Evolutionary search for paths on protein energy landscapes

Proteins are in perpetual motion, switching between structures to regulate interactions with molecular partners. These motions correspond to hops in an energy landscape that organizes the structures available to a protein by their potential energies. Here we introduce an evolutionary algorithm (EA) that computes structural excursions of a protein without the need to reconstruct its energy landscape a priori. The preliminary results are promising and suggest further directions of research.

An evolutionary algorithm to model structural excursions of a protein

Excursions of a protein between different structures at equilibrium are key to its ability to modulate its biological function. The energy landscape, which organizes structures available to a protein by their energetics, contains all the information needed to characterize and simulate structural excursions. Computational research aims to uncover such excursions to complement wet-laboratory studies in characterizing protein equilibrium dynamics. Popular strategies adapt the robot motion planning framework and construct full or partial, structured representations of the energy landscape. In this paper, we present a novel, complementary approach based on evolutionary computation. We propose an evolutionary algorithm that evolves path representations of a specific structural excursion without a priori construction of the energy landscape. Preliminary applications on healthy and pathogenic variants of a protein central to human health are promising and warranting further investigation of evolutionary search techniques for modeling protein structural excursions.
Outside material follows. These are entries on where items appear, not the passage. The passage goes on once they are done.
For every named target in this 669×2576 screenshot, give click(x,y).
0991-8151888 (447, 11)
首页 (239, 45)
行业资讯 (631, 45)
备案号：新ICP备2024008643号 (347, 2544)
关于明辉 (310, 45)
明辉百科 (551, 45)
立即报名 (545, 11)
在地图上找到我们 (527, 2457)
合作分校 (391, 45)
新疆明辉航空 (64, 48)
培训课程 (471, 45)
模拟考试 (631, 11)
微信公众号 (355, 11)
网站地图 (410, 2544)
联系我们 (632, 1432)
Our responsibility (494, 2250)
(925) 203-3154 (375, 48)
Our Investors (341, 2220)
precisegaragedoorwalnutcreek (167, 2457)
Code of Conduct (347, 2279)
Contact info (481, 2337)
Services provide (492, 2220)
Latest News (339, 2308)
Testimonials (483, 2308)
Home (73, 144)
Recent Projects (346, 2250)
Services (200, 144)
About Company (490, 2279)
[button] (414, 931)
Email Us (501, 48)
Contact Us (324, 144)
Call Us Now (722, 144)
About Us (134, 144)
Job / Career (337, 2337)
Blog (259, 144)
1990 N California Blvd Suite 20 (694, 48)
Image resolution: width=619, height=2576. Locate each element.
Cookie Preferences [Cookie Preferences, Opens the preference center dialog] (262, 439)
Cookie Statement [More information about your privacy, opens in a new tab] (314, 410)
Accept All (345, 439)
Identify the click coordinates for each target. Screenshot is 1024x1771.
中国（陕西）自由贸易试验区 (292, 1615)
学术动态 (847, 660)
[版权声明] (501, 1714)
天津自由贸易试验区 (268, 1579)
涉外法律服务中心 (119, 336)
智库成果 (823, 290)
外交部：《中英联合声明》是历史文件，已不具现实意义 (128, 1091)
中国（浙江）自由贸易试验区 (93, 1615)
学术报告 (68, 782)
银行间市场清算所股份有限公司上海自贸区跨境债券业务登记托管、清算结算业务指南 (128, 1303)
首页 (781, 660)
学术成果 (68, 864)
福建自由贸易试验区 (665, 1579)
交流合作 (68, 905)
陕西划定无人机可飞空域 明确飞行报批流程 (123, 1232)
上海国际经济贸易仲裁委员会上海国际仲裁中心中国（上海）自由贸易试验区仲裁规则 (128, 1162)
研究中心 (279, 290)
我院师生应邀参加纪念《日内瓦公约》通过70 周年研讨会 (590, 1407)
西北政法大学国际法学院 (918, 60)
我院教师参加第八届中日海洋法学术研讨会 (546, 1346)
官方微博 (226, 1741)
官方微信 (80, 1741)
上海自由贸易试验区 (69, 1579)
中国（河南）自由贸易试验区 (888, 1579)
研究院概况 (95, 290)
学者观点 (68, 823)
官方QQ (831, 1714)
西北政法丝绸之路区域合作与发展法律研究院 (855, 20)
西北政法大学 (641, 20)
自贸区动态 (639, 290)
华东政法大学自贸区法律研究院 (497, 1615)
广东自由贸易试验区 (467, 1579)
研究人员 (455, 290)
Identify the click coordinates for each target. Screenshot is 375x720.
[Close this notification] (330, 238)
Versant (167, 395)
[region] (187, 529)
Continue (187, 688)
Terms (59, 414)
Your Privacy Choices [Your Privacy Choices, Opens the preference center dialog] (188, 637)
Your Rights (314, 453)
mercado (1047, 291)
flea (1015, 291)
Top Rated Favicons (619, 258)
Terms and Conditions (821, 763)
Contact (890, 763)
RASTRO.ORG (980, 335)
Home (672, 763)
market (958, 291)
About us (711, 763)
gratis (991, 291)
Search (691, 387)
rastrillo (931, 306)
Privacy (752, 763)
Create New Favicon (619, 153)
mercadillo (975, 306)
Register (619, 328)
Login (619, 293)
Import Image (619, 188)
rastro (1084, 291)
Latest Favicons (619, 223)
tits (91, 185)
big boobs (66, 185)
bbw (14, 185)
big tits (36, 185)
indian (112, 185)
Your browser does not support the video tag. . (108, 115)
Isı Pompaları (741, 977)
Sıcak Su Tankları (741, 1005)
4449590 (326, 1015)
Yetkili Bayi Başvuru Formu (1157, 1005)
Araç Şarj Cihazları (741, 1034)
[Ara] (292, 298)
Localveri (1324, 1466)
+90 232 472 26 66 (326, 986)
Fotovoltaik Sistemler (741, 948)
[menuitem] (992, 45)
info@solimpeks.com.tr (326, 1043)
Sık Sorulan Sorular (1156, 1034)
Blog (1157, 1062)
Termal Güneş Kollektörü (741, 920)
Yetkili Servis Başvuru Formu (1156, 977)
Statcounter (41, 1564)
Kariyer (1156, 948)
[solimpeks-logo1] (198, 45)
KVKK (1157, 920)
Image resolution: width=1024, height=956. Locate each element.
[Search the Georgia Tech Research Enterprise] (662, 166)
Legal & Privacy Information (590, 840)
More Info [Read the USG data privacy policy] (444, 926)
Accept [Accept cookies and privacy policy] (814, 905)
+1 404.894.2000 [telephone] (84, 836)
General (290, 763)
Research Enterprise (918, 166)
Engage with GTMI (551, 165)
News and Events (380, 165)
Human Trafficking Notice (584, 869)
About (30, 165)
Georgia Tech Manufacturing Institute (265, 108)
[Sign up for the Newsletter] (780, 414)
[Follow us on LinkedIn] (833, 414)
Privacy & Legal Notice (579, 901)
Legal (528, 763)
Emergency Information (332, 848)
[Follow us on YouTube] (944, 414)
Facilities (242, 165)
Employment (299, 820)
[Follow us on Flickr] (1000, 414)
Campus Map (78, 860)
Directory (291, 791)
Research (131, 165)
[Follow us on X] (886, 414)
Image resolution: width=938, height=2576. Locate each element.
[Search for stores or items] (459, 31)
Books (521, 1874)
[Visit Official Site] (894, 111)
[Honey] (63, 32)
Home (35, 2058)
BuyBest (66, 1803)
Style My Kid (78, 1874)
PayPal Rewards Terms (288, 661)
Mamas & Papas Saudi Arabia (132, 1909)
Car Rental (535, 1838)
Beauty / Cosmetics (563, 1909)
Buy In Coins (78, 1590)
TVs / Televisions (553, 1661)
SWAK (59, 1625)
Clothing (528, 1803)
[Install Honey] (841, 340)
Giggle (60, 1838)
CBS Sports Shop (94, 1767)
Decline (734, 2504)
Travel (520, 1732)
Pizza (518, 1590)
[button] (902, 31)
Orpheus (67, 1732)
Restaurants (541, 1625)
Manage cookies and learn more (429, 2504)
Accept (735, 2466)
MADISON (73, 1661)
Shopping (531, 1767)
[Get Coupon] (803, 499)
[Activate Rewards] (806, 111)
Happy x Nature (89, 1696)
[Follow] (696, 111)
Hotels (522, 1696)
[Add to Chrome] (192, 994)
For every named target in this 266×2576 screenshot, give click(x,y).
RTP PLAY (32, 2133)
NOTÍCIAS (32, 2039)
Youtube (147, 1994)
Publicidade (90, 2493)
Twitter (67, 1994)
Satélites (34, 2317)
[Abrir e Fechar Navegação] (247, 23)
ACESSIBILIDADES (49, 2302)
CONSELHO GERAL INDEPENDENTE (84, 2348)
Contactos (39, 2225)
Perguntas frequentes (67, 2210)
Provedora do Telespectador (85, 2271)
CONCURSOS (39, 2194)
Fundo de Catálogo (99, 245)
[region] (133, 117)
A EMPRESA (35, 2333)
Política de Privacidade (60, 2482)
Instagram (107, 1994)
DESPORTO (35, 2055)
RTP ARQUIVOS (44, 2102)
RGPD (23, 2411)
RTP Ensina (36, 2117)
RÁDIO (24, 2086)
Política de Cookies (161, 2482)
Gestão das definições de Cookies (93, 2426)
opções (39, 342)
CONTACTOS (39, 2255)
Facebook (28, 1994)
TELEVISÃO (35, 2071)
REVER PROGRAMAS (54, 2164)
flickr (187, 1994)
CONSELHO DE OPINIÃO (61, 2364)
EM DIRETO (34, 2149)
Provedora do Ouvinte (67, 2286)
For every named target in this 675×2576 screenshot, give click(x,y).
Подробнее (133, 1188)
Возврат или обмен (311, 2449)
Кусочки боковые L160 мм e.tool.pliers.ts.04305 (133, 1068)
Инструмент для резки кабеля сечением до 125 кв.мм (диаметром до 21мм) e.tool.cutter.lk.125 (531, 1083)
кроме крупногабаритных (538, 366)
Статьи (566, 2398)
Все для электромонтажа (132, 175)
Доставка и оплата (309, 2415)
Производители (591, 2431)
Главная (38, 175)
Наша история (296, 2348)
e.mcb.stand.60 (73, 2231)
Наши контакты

Modeling protein structural transitions as a multiobjective optimization problem

Proteins of importance to human biology can populate significantly different three-dimensional (3d) structures at equilibrium. By doing so, a protein is able to interface with different molecules in the cell and so modulate its function. A structure-by-structure characterization of a proteins transition between two structures is central to elucidate the role of structural dynamics in regulating molecular interactions, understand the impact of sequence mutations on function, and design molecular therapeutics. Much wet- and dry-laboratory research is devoted to characterizing structural transitions. Computational approaches rely on constructing a full or partial, structured representation of the energy landscape that organizes structures by potential energy. The representation readily yields one or more paths that consist of series of structures connecting start and goal structures of interest. In this paper, we propose instead to cast the problem of computing transition paths as a multiobjective optimization one. We identify two desired characteristics of computed paths, energetic cost and structural resolution, and propose a novel evolutionary algorithm (EA) to compute low-cost and highresolution paths. The EA evolves paths representing a specific structural excursion without a priori constructing the energy landscape. Preliminary applications suggest the EA is effective while operating under a reasonable computational budget.

Path-based Guidance of an Evolutionary Algorithm in Mapping a Fitness Landscape and its Connectivity

Understanding function regulation in proteins that switch between different structural states at equilibrium requires both finding the basins that correspond to such states and computing the sequence of intermediate structures employed (i.e., the path taken) in basin-to-basin switching. Recent worksuggests that evolutionary strategies can be used to map protein energy landscapes effectively. Further work has shown that the constructed maps can be additionally equipped with connectivity information to help identify basin-switching paths. Here we highlight a potential issue when the problems of mapping and path finding are considered separately. We conduct a simple, proof-of principle study that demonstrates the ability of an EA to allow extracting better paths from an EA-built map when the EA is supplied with the right information. The study is conducted on two key, multi-state proteins of importance to human biology and disease. The results presented here suggest that further research efforts to guide an EA with path-based information are warranted and feasible.